··· Items

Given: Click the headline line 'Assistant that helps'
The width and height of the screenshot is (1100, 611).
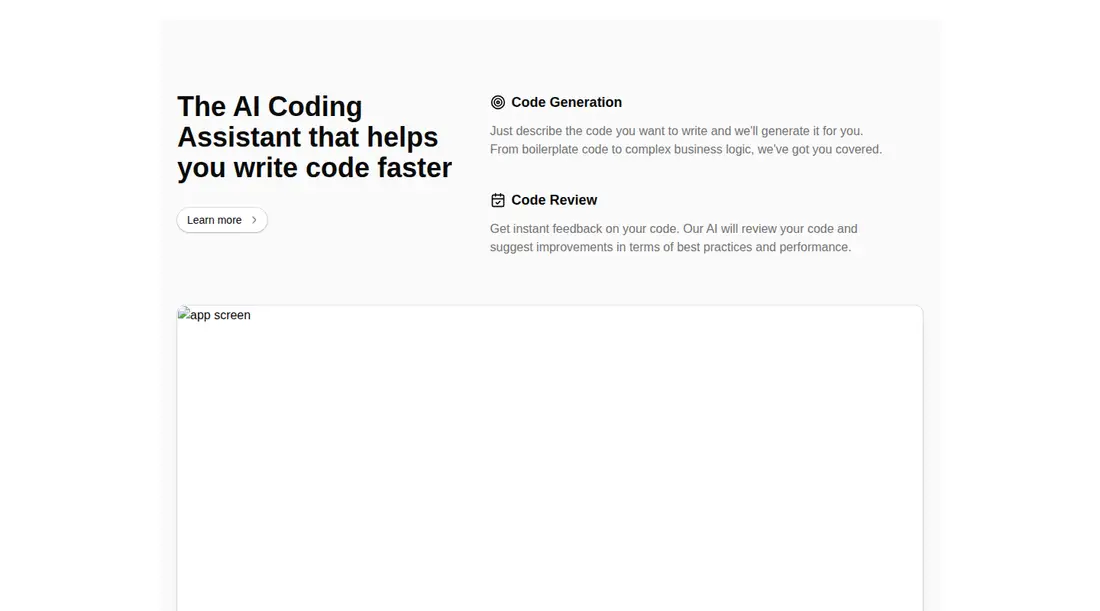Looking at the screenshot, I should pos(307,137).
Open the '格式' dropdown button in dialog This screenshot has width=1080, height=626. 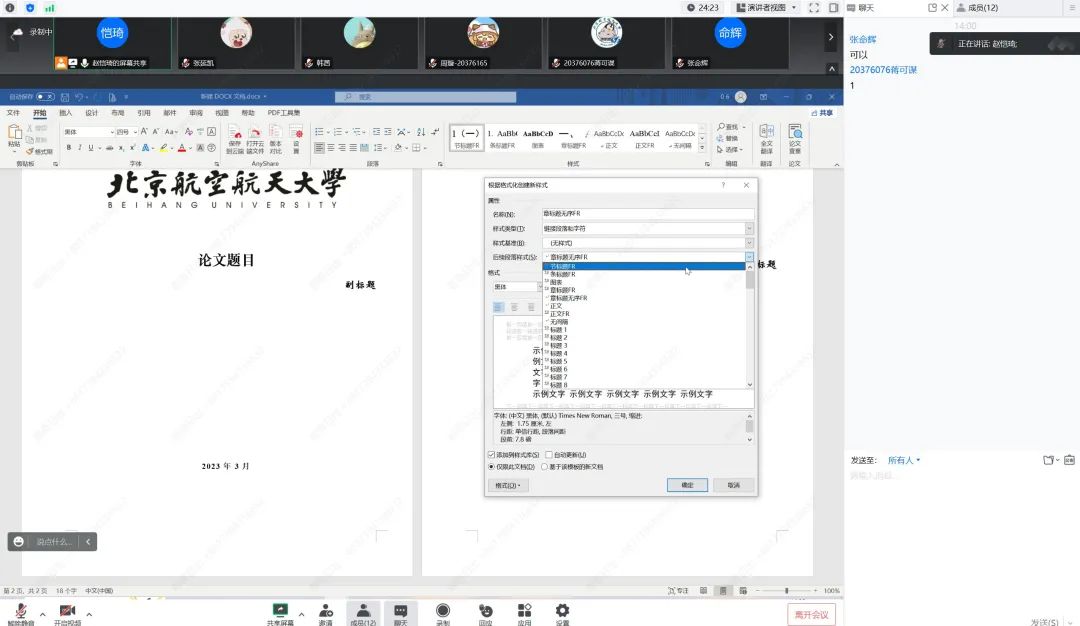(508, 486)
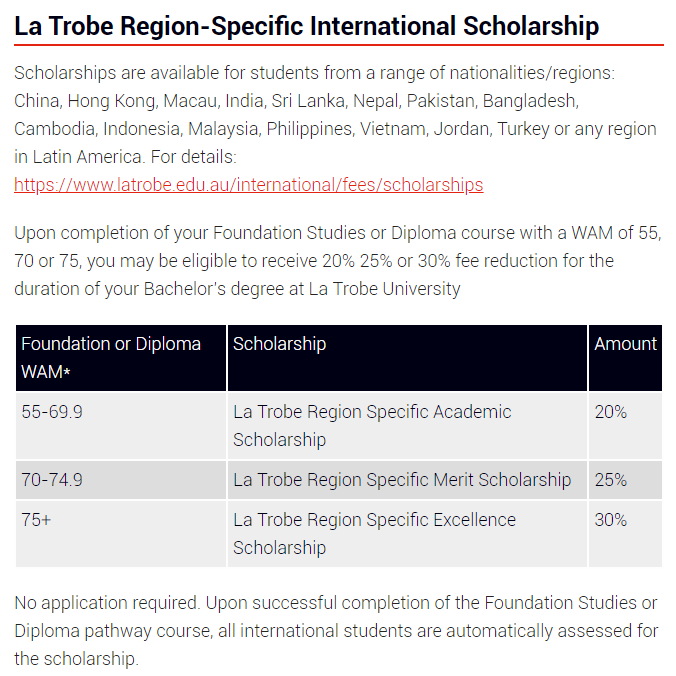676x676 pixels.
Task: Click the La Trobe Region-Specific International Scholarship heading
Action: tap(307, 26)
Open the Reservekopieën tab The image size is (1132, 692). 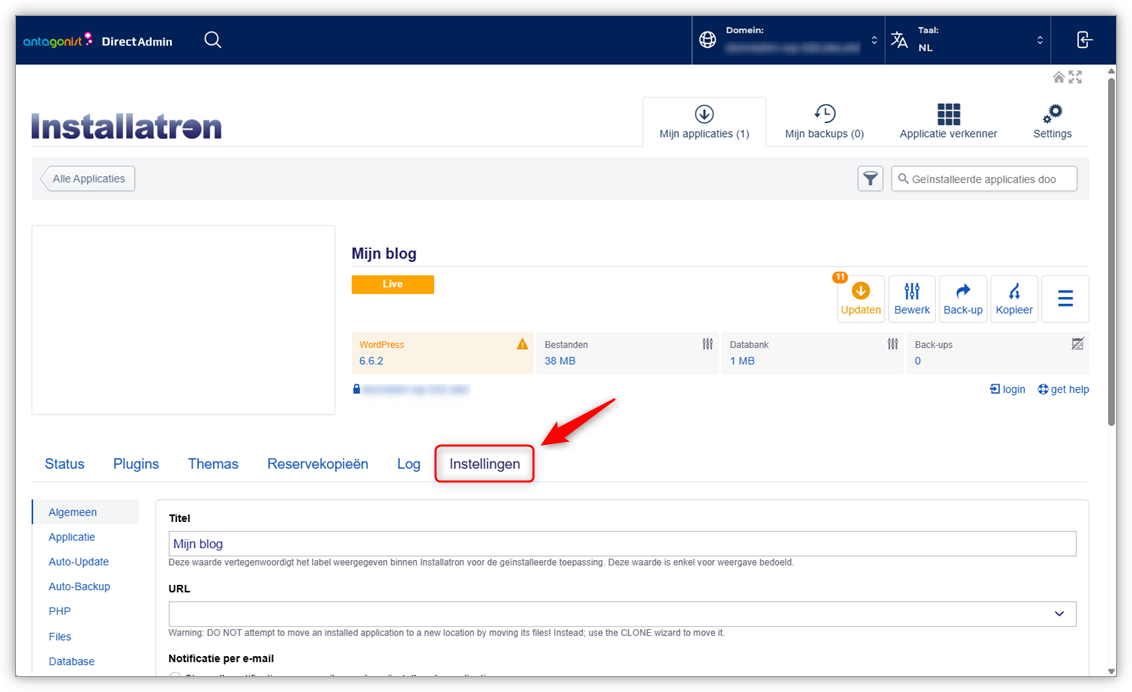(x=317, y=464)
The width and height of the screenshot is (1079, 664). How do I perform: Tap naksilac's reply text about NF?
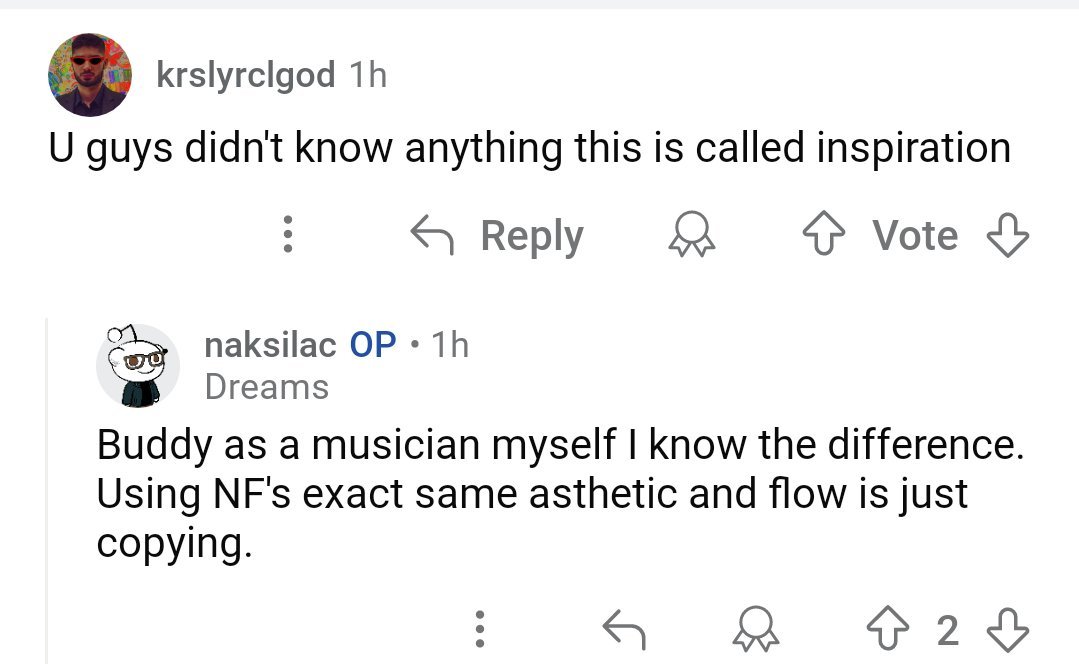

······

● **Exercise goal**: Please copy the entries above word for word, from the start of the entries through the line containing "Looking at the", including both ends, and leave the pictures out.

● **Solution to this problem**:
Given: Click the headline line 'Assistant that helps'
The width and height of the screenshot is (1100, 611).
Looking at the screenshot, I should pos(307,137).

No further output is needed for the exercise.